Tool for precision medicine

It was recently shown in the REPRIEVE trial that pitavastatin, a cholesterol-lowering drug, reduced the relative risk of a major cardiovascular event by around one third in PLWH at low to moderate risk of cardiovascular disease [191]. As the risk reduction occurred irrespective of baseline LDL cholesterol levels, other mechanisms such as anti-inflammatory effects of statins could be relevant. Of note, there is at present no single biomarker to guide selection of candidates for statin therapy, beyond global risk assessment.

The tremendous inter-individual variation in gut microbiota composition is clearly a limitation in biomarker studies, but this variation could potentially be used as a tool for precision medicine. An elegant study showing substantial inter-individual variation of glycemic responses after different meals also showed that integration of microbiota profiles and metadata in a machine learning model made it possible to precisely predict individual glycemic responses in order to personalize nutritional advice [192]. Whether such an approach could be used to tailor individualized prophylaxis, including statin therapy to prevent HIV-related comorbidities is promising but yet unknown. Indeed, the gut microbiome can metabolize therapeutic drugs [193], and the gut microbiomes across individuals exhibit substantial heterogeneity in their capacity to metabolize different drugs [194]. Studies to test the prediction of optimal individualized therapies would require real-time integration of microbiota profiles (or related metabolites), drugs, traditional risk factors, and HIV-specific factors to assess, i.e., 10-year risk of myocardial infarction or stroke. Such a prediction tool should be able to outperform established risk score algorithms, which generally underestimate CVD risk in PLWH, and be fairly easy to use in a clinical setting. Nevertheless, with rapid advances in artificial intelligence, such an approach could be feasible in the near future.

Future research

As shown in Table 1, several metabolites demonstrated to be of relevance in the general population are understudied in PLWH. This includes among others circulating bile acids, uremic toxins and partly histidine metabolites, and carnitine metabolites beyond TMAO. On the other hand, studies performed in PLWH should also inspire studies in the general population, such as circulating propionate levels, which should be investigated as a potential dysbiosis-related cardiovascular biomarker in HIV and non-HIV cohorts.

Table 1 Candidate microbiota-related biomarkers in HIV and non-HIV cohorts

Furthermore, gut microbiota analysis beyond the bacteriome should be applied to precisely define the HIV-related mycobiome and virome and further assess the cross-kingdom microbiome in relation to comorbidities. Moreover, with the rapid advances in artificial intelligence, it is of importance to make clear strategies on how to overcome specific confounding factors, such as sexual preference, when planning unbiased multi-omics analyses.

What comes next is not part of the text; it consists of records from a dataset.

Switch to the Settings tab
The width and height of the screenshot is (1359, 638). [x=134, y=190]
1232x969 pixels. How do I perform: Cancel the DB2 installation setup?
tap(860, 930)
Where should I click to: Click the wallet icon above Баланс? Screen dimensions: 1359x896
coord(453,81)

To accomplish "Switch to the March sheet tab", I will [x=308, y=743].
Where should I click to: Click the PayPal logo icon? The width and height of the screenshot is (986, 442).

Finally, once promising gut microbiota-related candidate markers have been identified in various studies, such markers should be independently validated in adequately powered multicenter prospective cohorts designed to assess biomarkers in relation to incident comorbidities, such as the MISTRAL study which is nested in the EuroSIDA cohort. Such studies should ultimately lay the foundation for future precision medicine, including novel strategies for personalized risk assessment and intervention studies targeting the gut microbiota to reduce the risk of HIV-related comorbidities.